Saved data entries
┄┄┄┄┄┄┄┄┄┄┄┄┄┄┄┄┄┄┄┄

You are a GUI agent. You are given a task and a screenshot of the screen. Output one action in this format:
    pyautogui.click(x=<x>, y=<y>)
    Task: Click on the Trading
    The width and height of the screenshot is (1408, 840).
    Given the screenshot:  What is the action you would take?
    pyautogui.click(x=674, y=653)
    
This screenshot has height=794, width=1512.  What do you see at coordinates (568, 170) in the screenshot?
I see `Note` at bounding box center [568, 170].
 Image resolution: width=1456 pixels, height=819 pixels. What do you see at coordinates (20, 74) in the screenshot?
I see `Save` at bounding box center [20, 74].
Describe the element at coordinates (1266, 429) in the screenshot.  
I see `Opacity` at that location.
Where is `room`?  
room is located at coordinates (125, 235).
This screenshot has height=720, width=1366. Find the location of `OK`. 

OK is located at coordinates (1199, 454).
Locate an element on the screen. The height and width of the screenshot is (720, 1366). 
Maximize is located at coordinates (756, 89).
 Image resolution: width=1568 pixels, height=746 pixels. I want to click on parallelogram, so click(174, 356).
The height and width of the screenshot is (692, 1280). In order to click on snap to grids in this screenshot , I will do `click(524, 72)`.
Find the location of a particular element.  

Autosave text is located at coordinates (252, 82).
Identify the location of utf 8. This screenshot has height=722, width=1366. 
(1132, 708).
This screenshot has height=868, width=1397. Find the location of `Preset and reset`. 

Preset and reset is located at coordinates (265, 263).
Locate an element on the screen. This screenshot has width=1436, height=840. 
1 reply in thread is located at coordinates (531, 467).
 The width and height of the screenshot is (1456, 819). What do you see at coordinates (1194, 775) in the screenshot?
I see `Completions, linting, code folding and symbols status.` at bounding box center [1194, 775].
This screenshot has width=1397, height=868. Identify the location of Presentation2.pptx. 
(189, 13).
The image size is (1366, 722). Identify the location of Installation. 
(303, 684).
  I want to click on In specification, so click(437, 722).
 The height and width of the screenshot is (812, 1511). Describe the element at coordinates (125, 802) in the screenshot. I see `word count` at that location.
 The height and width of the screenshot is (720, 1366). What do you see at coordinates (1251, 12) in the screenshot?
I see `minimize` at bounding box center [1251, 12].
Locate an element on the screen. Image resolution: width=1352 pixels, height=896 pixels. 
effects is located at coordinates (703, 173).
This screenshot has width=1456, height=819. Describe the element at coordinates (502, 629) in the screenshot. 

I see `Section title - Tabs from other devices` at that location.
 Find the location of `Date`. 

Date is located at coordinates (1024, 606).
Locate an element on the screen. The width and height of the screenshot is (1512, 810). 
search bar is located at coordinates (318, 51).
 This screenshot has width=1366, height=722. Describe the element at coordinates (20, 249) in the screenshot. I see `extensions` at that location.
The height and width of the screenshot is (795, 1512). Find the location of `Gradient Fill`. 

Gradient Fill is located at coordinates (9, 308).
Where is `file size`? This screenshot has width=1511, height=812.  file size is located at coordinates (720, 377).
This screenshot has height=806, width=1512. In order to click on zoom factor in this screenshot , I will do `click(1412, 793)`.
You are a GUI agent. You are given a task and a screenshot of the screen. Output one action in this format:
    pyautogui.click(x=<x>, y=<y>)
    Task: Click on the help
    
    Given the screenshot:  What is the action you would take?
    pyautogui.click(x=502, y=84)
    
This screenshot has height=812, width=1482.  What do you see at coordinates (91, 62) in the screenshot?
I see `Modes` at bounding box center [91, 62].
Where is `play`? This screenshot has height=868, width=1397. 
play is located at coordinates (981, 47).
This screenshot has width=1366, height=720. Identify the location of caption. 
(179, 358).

┄┄┄┄┄┄┄┄┄┄┄┄┄┄┄┄┄┄┄┄

# Objective
Report every line of the entries above that contains the string "will", matching its case exactly.

# Solved exercise
The height and width of the screenshot is (692, 1280). In order to click on snap to grids in this screenshot , I will do `click(524, 72)`.
This screenshot has height=806, width=1512. In order to click on zoom factor in this screenshot , I will do `click(1412, 793)`.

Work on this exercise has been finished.